Acabo de escribir un correo a una compañera, M., nos conocemos desde hace tres meses, nos hemos visto en tres ocasiones y nos une que vamos a formar parte de un proyecto empresarial ahora incipiente. A la vista de la necesidad de contar con un acompañante para mejorar nuestro estado físico y, coincidiendo en ello ambos, hemos decidido autoacompañarnos para tal fin.
Me llama la atención que anteayer por la mañana quedé en telefonearle por la noche para tratar el asunto. Y así lo hice, aunque un poco tarde, era ya más de las diez de la noche (no llamé antes por que me fui al cine aun sabiendo que saldría a esa hora). No me contesto al teléfono. Ayer por la mañana me mandó un wassap diciendo que ahora veía la llamada y que me llamaría por la noche, no lo hizo. Hoy le he escrito un correo, contándole lo que hay que contar y preguntándole por sus actuaciones y como va evolucionando en esta tarea común que tenemos. En mi correo, además de hablarle de que estoy haciendo con mi alimentación le he hablado de las causas sentimentales, emocionales que me llevan a tener esa ansia de comer, he hablado del vacío emocional, etc.
Me doy cuenta de que no me he puesto a hacer cálculos sobre si me llama o no me llama, sobre si la llamo y no me contesta, sobre si quedó en telefonear y no lo hizo. Para nada me ha pasado por la mente. Sencillamente he hecho lo que pensaba que debía hacer, ¿pensaba digo? creo que ni lo he pensado, lo he hecho.
Por lo vivido, puede que si eso mismo me ocurre con la persona que considero mi pareja o con quién pretendo tener una relación larga, duradera, creo que hasta ahora lo que me ha ocurrido es que me he puesto ha hacer cálculos, a razonar, a buscar razones por las que nos encontramos o no, por las que nos llamamos o no.
No estoy convencido de lo que acabo de anotar. Solo que no quiero olvidarlo, tenerlo en cuenta. No quiero pensar, no preciso pensar, solo ser. SER.
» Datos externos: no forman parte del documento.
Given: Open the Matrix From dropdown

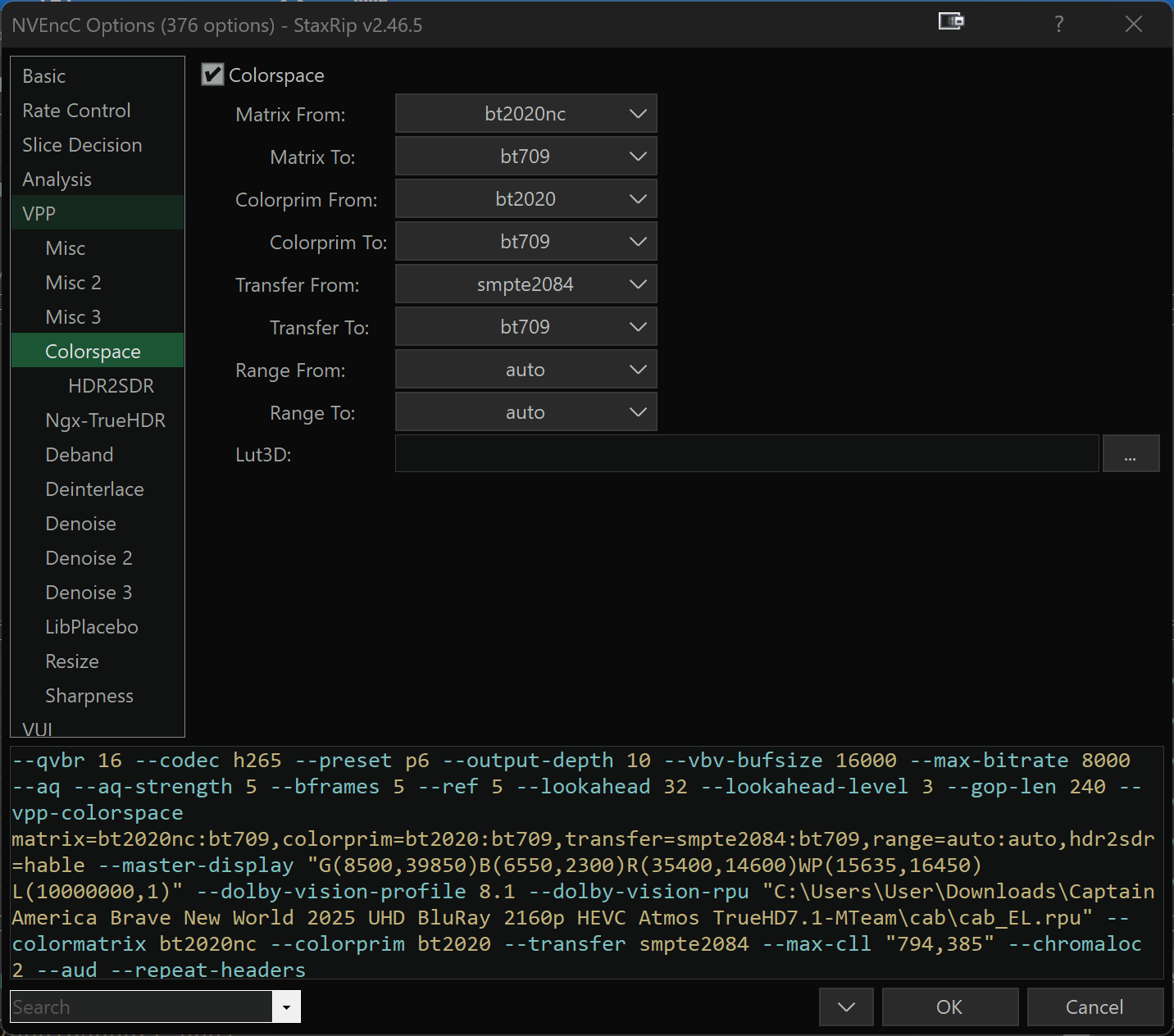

Pero si en una relación "pienso", he de ver por que lo hago. Ahora mismo lo estaba sintiendo como una debilidad mía, pero tal vez no sea más que una fortaleza solo que sirve para avisarme, y para que revise esa relación. No para que me enfade, exija otro comportamiento y vuelta a empezar. en realidad de lo que se trata es de revisar la relación y si, no hay coincidencias, tal vez lo mejor es dejarlo. Aunque siempre cabe una conversación, tal vez aclarar algún miedo, alguna información errónea, alguna creencia, comunicación entre ambos y decidir a partir de ahí.